Investors’ concerns about the economy aren’t exactly new. However, recent statements by former Federal Reserve Chairman Ben Bernanke may have added to their worries. As a result, shares of the e-commerce platform company Shopify (NYSE:SHOP) were down by 10.57% at market close on Monday.
Why we care
The Federal Reserve’s raising the federal funds rate to combat inflation has investors worried. They are concerned that it won’t be able to execute a so-called soft landing for the economy as it raises the rate to cool down prices, which are at a nearly 40-year high.
According to Ben Bernanke, the organization’s former leader, the Federal Reserve waited too long to raise rates. He questioned why the Fed delayed its response to rising prices in an interview with CNBC, and he added that “in retrospect, yes, it was a mistake.”
The Federal Reserve has already increased rates this year, with the most recent increase of 50 basis points occurring at the start of May. Current Fed chair Jerome Powell has stated that more rate hikes at the same pace are possible.

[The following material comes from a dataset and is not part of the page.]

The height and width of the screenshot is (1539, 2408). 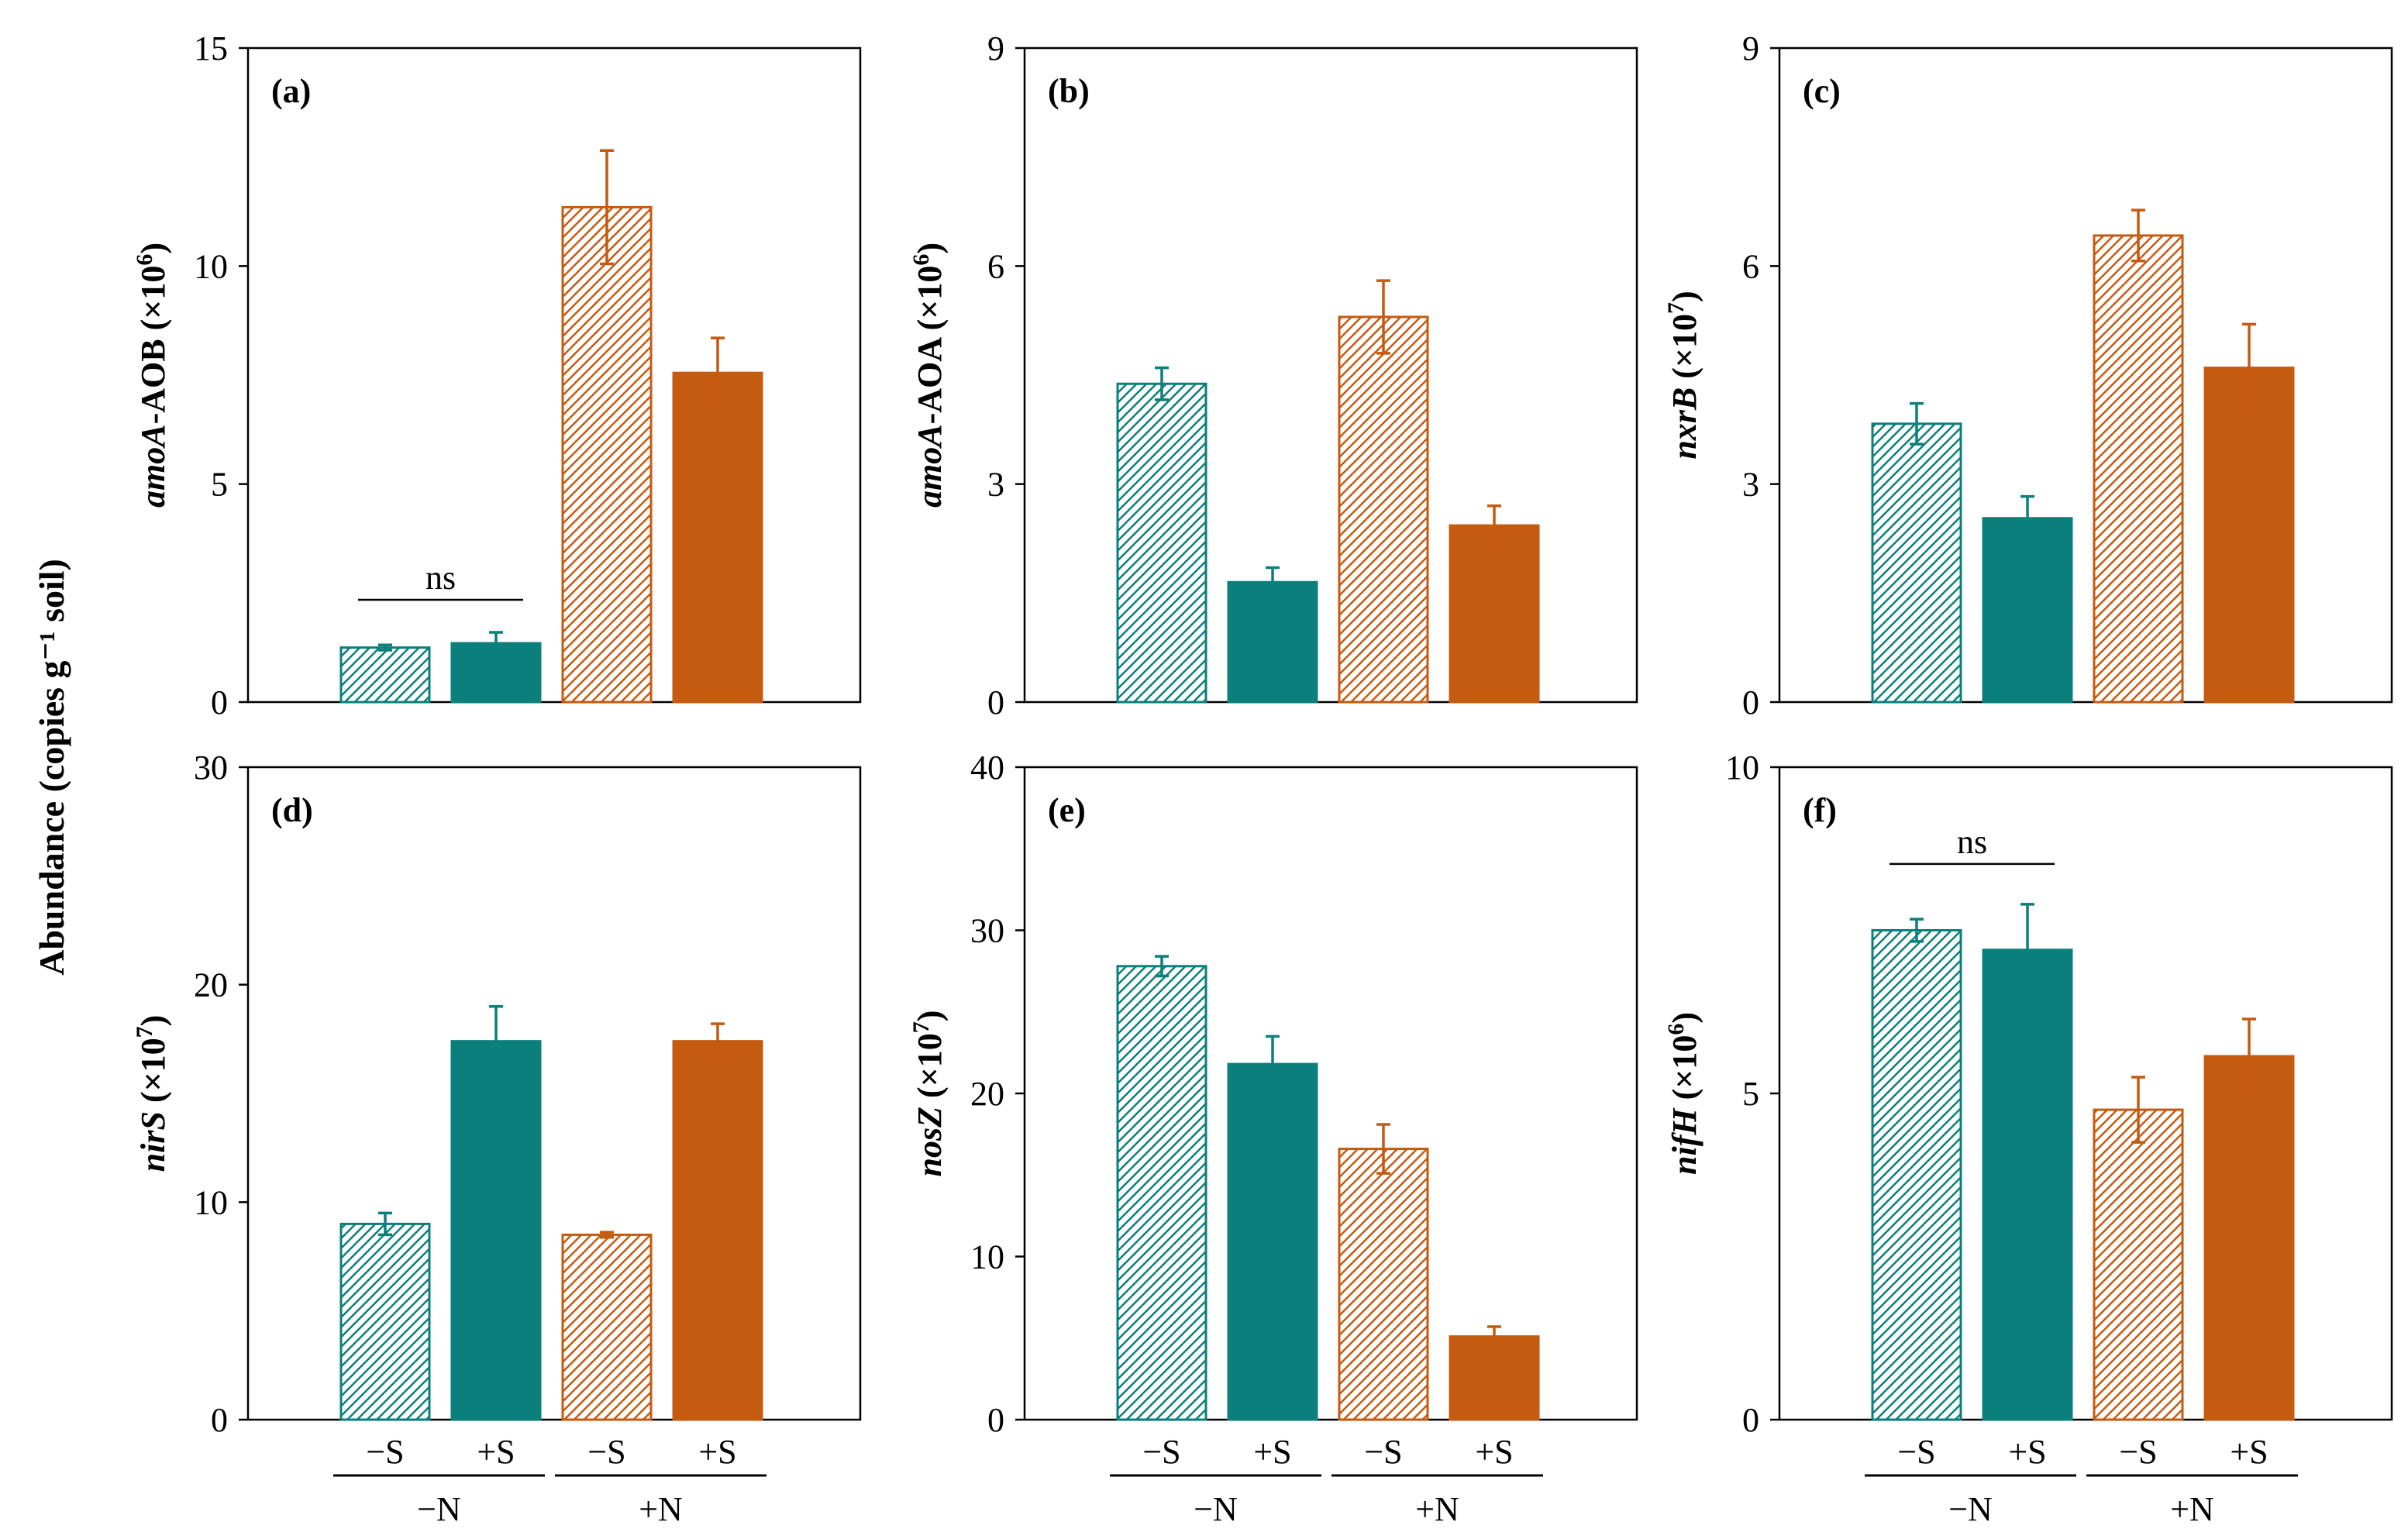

High-growth technology companies like Shopify have taken a hit because investors are concerned that it will become more expensive for businesses to borrow money as interest rates rise. In addition, rising inflation and bond yield rates make anticipated future company profits less valuable than they previously were.
However, long-term investors should also remember that this firm is still in the early phases of a major e-commerce initiative. While there’s no assurance the stock will rebound, its shares are trading at a lower level over the past year. Therefore, some investors may want to consider its long-term potential.